Leave San Francisco before 6:30am — ideally earlier — and you'll beat the worst of the Bay Bridge traffic and arrive in the valley before the parking lots seal shut and the shuttle lines form. The drive east on I-580 to I-205 to CA-120 is fast and flat through the Central Valley, the kind of honest agricultural driving that makes you appreciate what's coming: almond orchards and truck stops and the Sierra Nevada slowly materializing on the horizon as a white-tipped wall, growing bigger than seems possible the closer you get.
The better route, if you have the time, is CA-140 east from Merced — it adds a few minutes but rewards them. The road picks up the Merced River just past Mariposa and follows it through a narrowing canyon all the way into the park, the granite walls closing in from either side, the river going from wide and lazy to fast and white as you climb. You'll know you're close when the canyon starts to look like something that requires an explanation. Then the road curves, the valley opens, and El Capitan is simply there — three thousand feet of sheer granite filling the windshield — and you'll understand immediately why people have been pulling over and staring at this thing for a hundred and fifty years.
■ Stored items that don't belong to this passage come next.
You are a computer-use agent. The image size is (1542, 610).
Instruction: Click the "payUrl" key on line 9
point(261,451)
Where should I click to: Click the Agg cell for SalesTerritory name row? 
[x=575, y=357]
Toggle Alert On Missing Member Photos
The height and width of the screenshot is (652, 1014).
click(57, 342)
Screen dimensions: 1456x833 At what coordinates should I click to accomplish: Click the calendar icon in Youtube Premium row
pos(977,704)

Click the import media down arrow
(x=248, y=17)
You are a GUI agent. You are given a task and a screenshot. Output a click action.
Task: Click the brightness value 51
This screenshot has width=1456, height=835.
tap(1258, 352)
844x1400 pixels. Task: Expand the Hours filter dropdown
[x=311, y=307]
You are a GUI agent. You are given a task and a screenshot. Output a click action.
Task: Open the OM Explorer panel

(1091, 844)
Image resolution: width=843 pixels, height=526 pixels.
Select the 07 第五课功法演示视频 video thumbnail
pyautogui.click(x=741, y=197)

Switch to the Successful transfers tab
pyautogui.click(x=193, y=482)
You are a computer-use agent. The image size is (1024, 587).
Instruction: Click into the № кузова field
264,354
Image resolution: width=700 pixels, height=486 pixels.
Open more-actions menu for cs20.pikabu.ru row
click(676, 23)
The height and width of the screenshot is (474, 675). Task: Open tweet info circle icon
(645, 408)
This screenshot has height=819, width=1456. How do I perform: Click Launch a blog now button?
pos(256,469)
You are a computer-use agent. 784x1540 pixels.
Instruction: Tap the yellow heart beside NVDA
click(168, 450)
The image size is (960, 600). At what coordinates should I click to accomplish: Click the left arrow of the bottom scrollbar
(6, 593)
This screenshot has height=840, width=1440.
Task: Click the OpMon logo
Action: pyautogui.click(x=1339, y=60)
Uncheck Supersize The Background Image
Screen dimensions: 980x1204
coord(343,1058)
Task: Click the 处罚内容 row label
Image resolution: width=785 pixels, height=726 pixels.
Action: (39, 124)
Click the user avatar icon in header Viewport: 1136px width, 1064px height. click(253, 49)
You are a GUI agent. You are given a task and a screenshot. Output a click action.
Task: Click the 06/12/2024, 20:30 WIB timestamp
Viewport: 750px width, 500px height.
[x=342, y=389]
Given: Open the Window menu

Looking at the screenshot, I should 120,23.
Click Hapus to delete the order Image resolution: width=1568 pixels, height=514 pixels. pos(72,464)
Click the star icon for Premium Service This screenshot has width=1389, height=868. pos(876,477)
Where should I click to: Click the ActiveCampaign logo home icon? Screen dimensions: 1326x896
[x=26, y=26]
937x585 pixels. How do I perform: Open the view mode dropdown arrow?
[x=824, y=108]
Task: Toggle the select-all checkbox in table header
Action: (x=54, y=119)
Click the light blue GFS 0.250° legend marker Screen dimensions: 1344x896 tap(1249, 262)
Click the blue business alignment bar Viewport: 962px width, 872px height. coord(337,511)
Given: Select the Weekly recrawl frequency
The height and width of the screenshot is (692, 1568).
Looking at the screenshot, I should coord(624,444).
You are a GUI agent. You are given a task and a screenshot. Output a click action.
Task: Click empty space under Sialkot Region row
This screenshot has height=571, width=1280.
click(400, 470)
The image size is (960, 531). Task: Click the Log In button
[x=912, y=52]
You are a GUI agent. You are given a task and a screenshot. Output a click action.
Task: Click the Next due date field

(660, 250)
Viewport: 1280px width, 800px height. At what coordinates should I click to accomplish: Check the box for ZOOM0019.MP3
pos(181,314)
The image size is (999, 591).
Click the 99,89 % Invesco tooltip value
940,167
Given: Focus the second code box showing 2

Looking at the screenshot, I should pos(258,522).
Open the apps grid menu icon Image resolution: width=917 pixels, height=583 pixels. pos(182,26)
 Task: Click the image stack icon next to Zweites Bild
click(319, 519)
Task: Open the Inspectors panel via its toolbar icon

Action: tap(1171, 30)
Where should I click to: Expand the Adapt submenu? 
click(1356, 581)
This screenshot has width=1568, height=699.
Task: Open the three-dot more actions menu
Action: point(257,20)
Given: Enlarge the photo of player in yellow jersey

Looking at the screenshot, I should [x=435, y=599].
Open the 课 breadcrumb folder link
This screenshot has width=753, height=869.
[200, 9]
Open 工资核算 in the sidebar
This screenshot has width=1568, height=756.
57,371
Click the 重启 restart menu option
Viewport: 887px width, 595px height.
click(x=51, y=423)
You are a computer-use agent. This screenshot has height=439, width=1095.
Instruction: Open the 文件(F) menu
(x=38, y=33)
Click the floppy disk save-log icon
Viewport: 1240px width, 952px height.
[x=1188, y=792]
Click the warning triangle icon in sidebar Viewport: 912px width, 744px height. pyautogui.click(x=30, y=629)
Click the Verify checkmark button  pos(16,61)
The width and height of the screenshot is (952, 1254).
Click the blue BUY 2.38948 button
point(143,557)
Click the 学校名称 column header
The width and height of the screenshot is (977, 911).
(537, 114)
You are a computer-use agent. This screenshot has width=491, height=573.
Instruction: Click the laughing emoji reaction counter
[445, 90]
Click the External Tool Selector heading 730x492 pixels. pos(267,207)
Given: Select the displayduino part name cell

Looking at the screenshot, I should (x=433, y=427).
Stop at Tunnel View before you go anywhere else. Park, walk thirty feet to the overlook, and let it land: El Capitan on the left, Cathedral Rocks and Bridalveil Fall on the right, Half Dome floating in the middle distance. Photographers have been shooting this exact composition since 1865 and the view has not gotten worse. Give it twenty minutes.
For lodging, Yosemite Valley Lodge puts you close to the falls and the shuttle without requiring you to haul camping gear. If you want to tent it, Upper Pines Campground has sites along the Merced River — reserve these the moment the booking window opens, five months out to the day. If the valley is booked, the town of El Portal just outside the park has motels that will do. Walk to the Merced River before dinner and stand in it if the current isn't running too fast. The walls go 3,000 feet straight up on both sides. That's your welcome to the Sierra Nevada.
For dinner, the Ahwahnee Dining Room is formal, historic, and worth it for a splurge — book well ahead. The Village Grill Deck is dependable, unpretentious, and won't require a reservation. Eat early, get to bed, and set your alarm for 5:45am. Tomorrow is your first full day in the valley and you want to be on the trail before the shuttle lines form.